The tailor is one of the most honoured workmen, Khalifa, or Karigar being the usual titles by which he is addressed. There is especial disgrace in abusing a tailor, for Edris (Enoch), one of the first "payambars," or prophets, of Islam, was the father of such as ply the needle. Further, the Darzi, like the Rafugar, sits cross-legged, and was in consequence not expected to stand up even when a Nawab entered his workshop.

Almost every Muhammadan adult can sew, and whenever a poor man is in want of work be takes service as a tailor. There are, however, several sorts of tailors; for example, the Bazari Darzi, or hawker of ready made clothes, the Topi walah, or capmaker, and the common Darzi, or clothier. From four to eight anas is the average day's pay, but as a rule the workmen receive monthly wages, and often accept piecework to be done at home. Widows and poor women, again, earn a livelihood by sewing garments furnished by the master tailors.

A boy is taught to handle a needle in the following curious way: Two thin pieces of wood, or two stalks of grass, are given him, and with these he is made to go through all the actions of stitching, called "tankna." Having progressed thus far, a piece of cloth, or sampler, is put in his hands and he has to imitate the patterns traced on it, a task known as, "'alam-Khana." Until an exact copy is made he advances no further.

Although the Darzi is a slavish imitator, showing little originality, he is thoroughly acquainted with the different stitches used by the seamster and seamstress of Europe.
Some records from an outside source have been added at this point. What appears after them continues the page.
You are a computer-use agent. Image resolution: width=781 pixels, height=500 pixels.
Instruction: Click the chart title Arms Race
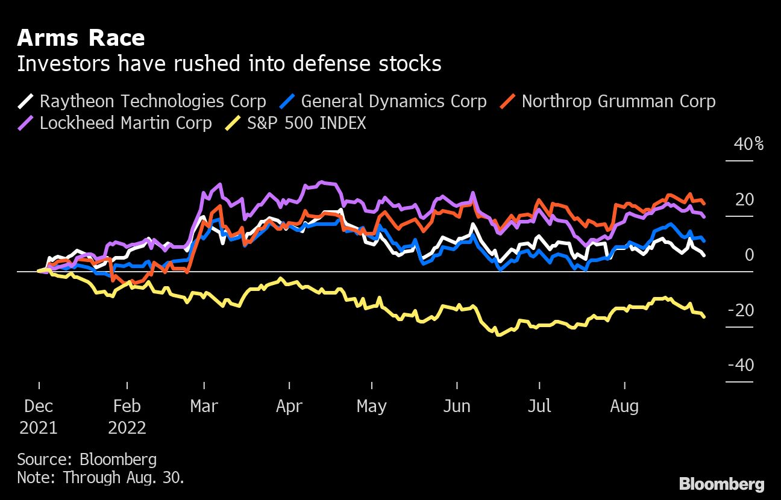coord(81,39)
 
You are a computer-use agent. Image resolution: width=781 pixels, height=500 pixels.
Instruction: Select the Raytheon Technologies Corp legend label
coord(152,101)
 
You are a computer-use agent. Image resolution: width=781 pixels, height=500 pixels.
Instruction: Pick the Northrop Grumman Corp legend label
coord(618,101)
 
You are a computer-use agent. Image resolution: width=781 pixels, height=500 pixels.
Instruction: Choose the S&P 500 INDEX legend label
coord(306,123)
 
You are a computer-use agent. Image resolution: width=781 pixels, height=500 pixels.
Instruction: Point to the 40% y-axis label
coord(748,145)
The hemming stitch he calls turpan; the net, jali; the herring-bone, zanjira-bandhi; the running, lapki or pasujna; the buttonhole, kaj; basting, kok-dena; and the ornamental stitch by which pieces of cloth are united, orma, or sultani.

The needle is said to have been unknown to the ancient Hindus, but now-a-days Hindu tailors, generally Ghulam Kayasths, are to be met with sewing in the shops of cloth-merchants and making bedding, quilts, and mosquito-curtains, but declining to make body clothes, although they are low Sudras, and natives of Silhet, where caste is of little account.